Okay. Let's start by assuming the game is not about large robot armies fighting across the galaxy, they were not produced for the express purpose of warfare, and they do not spawn from some progenitor "seed" that begins the process of self replicating robot warfare planet by planet. Then there was no kickstarter gamble to reignite this franchise using modern technology and hardware. The fans subsequently did not support the company by demanding money for the game that did not exist. You're right. From this angle, there's no problem with an exo suit at all!
Ok, my final word; An Exo-Suit is a Commander Upgrade. It is a complicated upgrade, yes. But an upgrade. Commanders have been stated to not have access upgrades while in game. They have traits chosen before the game begins, but not upgrades in the field. I have Nothing more to say on the matter at this point. If hypothetical reasoning and a plea to preserve the tone of the game is not enough for you, then I fall back on hard facts from Mr. Mavor himself. I'm out of snark... I'm out of sarcasm and I'm out of patience with this idea. It breaks the tone. That is reason enough for me to hate the idea. But I'm out of hate now. I'm just too tired... I will not come back to this thread again unless Neutrino has something to say on the matter. You have effectively driven me away... the air in this thread has gotten too stuffy for my tastes.

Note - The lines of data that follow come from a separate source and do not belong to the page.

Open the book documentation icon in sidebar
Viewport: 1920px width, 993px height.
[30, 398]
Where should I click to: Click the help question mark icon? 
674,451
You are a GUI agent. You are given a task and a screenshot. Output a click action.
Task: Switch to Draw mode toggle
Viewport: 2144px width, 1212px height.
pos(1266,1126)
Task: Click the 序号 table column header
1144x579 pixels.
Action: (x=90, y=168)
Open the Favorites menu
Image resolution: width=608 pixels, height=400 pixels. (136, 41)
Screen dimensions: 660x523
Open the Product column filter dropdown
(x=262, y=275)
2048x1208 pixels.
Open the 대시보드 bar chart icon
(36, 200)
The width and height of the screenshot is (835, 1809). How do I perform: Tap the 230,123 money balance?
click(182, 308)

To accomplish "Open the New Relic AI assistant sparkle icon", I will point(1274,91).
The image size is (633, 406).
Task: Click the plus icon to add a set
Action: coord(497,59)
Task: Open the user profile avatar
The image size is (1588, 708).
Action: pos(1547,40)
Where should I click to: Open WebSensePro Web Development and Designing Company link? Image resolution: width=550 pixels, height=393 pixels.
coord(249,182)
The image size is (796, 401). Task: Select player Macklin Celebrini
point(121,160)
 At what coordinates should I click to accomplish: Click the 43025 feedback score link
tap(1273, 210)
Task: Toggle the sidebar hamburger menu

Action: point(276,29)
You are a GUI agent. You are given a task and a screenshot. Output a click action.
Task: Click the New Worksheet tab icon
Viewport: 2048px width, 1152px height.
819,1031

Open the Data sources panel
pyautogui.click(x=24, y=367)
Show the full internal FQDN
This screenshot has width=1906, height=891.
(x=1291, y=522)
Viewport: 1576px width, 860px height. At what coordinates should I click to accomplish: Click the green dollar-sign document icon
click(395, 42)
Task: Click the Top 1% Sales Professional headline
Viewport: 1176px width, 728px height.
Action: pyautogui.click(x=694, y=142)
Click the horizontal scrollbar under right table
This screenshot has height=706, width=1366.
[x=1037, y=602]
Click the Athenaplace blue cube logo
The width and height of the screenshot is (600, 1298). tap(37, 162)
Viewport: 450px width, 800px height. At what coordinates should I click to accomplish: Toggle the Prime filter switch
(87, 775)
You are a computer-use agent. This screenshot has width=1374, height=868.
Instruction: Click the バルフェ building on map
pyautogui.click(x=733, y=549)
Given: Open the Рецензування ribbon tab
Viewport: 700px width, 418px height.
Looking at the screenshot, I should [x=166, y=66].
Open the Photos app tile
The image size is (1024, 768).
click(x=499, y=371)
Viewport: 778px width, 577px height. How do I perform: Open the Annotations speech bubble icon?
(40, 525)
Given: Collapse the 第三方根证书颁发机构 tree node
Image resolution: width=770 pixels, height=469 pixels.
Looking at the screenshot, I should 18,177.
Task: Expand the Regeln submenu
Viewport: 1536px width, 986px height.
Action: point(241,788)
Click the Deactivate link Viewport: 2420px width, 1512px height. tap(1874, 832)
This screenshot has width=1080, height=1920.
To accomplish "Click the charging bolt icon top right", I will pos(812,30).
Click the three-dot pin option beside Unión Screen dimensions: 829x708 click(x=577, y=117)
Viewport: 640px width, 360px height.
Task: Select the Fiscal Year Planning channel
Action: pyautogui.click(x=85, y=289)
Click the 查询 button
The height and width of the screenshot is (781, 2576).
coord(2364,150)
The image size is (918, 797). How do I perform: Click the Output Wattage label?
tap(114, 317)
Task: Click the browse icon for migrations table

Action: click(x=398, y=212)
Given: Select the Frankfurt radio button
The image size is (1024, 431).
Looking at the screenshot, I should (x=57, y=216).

Oh, the "the commander should be forced to operate as a king piece unable to seriously engage in combat" objection. Right. If you can give me a good gameplay reason why offering a commander the risky option to personally appear in a battle for victory (improving combat traits for a weakness to strategic offenses), feel free. But no one has as of yet, and what HAS been put forward is variations of "it just can't work because I don't see how based on some assumptions". Not really that simple, and the wrinkles are what make it work. These were talked about as things like veterancy, or research stations whcih directly buff the stats or abilities of the commander while preserving his look, location, task, etc. Like SupCom 2 research. Not units that demand a commander hook into itself to run. Technically you could argue an exo-suit is an upgrade, by the definition of "allows the commander to trade resources for more power of some kind". By that definition, every combat unit is an extension of the commander, and therefore, an upgrade. Either units are fine and thus a unit that happens to require the commanders presence to operate is fine, or its an upgrade and the concept of units is just as wrong as an exo suit. Can't 100% say I'm sad to see you go, but I do hope we can reach an understanding.